# To be done
[1] In the article on torture prosecutions, restate the text from "## There are" to "in criminal cases.", swapping "civil suits" for "lawsuits".
[2] Answer these questions about the article on torture prosecutions:
(a) Who said that senior Justice Department lawyers won't face prosecution for providing bad legal advice?
(b) Which newspaper did Thomas Tamm tip off?
(c) In which two major civil suits has the government asserted the states secrets privilege?

# Document passage
Marc Ambinder - Marc Ambinder is the White House correspondent for National Journal and a contributing editor at The Atlantic. More

Marc Ambinder is the White House correspondent for National Journal. He previously served as the politics editor, and is now a contributing editor, for The Atlantic, where he curated the influential Politics channel on TheAtlantic.com and contributed to the magazine. He was also a chief political consultant to CBS News. Earlier, at NJ's Hotline, Ambinder was the founding editor of "Hotline On Call," a pathbreaking political news blog. He also worked as a producer and reporter for the ABC News Political Unit and was one of the founders of ABC's "The Note." Born in New York City, raised in Central Florida, Ambinder is a 2001 graduate of Harvard and lives in Washington, D.C.

On Torture, Who Could Still Be Prosecuted or Dinged? A Brief Rundown...

By Marc Ambinder
Apr 20 2009, 12:28 PM ET Comment

Senior Justice Department lawyers won't face prosecution for providing bad legal advice, chief of staff Rahm Emanuel said this weekend. But if a widely-anticipated report from the Office of Professional Responsibility concludes that DoJ lawyers were guilty of professional misconduct, they could be disbarred or impeached.  Still, officials who deliberately went beyond the guidelines provided by the Justice Department's OLC -- and who knew they went beyond those guidelines -- could face prosecution. The standard for judging whether the line was crossed is unknown.




## The disclosure of Stellar Wind, a code ward for most of the NSA's domestic surveillance program, may well result in the prosecution of Thomas Tamm, a Justice Department national security lawyer, who tipped off the New York Times that something big was happening. If the Obama administration faithfully interprets the law, Tamm should be prosecuted; if the Obama team allows its sympathy for Tamm's moral dilemma to prevail, he won't. 

## There are numerous civil suits pending against the NSA, contractors, and other government agencies about domestic surveillance. The government has asserted the states secrets privilege in the two major ones, Al-Haramain and Jeppesen Dataplan.  At least one of these cases will probably be won by the plaintiffs, although the Supreme Court will probably weight in on several related issues. The civil suits won't lead to prosecutions, but they might wind up producing evidence that prosecutors could use in criminal cases.

# Raw data
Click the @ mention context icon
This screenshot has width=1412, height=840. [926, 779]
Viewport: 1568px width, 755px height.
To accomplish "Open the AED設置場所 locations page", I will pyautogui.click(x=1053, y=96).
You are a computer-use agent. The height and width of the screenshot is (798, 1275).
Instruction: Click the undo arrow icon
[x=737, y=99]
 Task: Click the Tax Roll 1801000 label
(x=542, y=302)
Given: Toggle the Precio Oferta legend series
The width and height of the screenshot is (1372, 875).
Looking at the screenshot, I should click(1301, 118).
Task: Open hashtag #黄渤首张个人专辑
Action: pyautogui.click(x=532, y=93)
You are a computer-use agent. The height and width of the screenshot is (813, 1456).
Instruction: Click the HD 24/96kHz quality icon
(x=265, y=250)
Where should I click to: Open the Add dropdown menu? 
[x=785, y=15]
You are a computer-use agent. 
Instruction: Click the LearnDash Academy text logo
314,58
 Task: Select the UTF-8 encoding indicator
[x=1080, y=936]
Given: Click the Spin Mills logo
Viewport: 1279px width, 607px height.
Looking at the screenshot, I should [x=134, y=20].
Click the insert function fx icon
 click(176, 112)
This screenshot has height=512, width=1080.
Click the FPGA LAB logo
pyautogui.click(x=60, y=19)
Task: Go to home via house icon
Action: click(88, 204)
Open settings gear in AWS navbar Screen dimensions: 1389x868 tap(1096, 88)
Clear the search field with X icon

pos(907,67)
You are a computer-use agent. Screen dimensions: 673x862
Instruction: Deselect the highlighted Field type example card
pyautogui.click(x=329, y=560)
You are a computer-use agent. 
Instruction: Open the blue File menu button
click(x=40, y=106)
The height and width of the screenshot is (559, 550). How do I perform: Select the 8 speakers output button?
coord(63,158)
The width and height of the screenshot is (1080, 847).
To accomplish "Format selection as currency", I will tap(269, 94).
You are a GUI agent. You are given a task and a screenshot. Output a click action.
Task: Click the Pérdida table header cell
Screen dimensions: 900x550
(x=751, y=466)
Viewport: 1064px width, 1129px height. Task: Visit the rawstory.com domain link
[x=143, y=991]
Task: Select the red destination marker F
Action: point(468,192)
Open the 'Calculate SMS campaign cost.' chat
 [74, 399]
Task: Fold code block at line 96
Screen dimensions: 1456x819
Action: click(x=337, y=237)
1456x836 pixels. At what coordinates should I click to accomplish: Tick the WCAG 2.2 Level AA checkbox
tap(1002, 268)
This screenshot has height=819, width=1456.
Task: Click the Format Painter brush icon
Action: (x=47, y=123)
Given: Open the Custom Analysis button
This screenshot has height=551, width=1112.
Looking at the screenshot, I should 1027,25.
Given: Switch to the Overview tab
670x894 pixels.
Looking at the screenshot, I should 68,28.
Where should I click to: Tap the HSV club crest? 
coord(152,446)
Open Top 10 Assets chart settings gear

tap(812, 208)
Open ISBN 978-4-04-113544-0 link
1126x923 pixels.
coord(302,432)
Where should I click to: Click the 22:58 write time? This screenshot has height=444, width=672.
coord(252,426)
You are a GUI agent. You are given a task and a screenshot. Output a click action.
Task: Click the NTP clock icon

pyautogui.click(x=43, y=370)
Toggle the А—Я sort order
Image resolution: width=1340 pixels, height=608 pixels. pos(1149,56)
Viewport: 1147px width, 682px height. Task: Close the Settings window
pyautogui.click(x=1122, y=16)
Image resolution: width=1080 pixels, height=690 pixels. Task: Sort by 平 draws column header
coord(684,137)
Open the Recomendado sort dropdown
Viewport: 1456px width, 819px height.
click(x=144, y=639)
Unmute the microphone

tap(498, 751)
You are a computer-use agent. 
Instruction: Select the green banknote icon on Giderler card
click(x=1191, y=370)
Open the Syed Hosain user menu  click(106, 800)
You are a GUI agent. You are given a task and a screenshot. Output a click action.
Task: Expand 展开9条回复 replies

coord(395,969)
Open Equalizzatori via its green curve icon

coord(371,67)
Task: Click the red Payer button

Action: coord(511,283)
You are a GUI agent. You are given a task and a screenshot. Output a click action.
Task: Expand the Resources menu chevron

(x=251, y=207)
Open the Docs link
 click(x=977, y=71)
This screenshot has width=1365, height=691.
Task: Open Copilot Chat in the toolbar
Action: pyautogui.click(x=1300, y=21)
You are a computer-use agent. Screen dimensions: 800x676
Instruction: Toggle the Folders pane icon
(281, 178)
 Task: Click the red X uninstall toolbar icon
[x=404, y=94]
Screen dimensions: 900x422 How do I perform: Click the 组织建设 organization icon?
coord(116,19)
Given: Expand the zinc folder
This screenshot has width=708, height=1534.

# Task-by-task solutions
[1]
## There are numerous lawsuits pending against the NSA, contractors, and other government agencies about domestic surveillance. The government has asserted the states secrets privilege in the two major ones, Al-Haramain and Jeppesen Dataplan.  At least one of these cases will probably be won by the plaintiffs, although the Supreme Court will probably weight in on several related issues. The lawsuits won't lead to prosecutions, but they might wind up producing evidence that prosecutors could use in criminal cases.

[2]
(a) Rahm Emanuel, the chief of staff.
(b) The New York Times.
(c) Al-Haramain and Jeppesen Dataplan.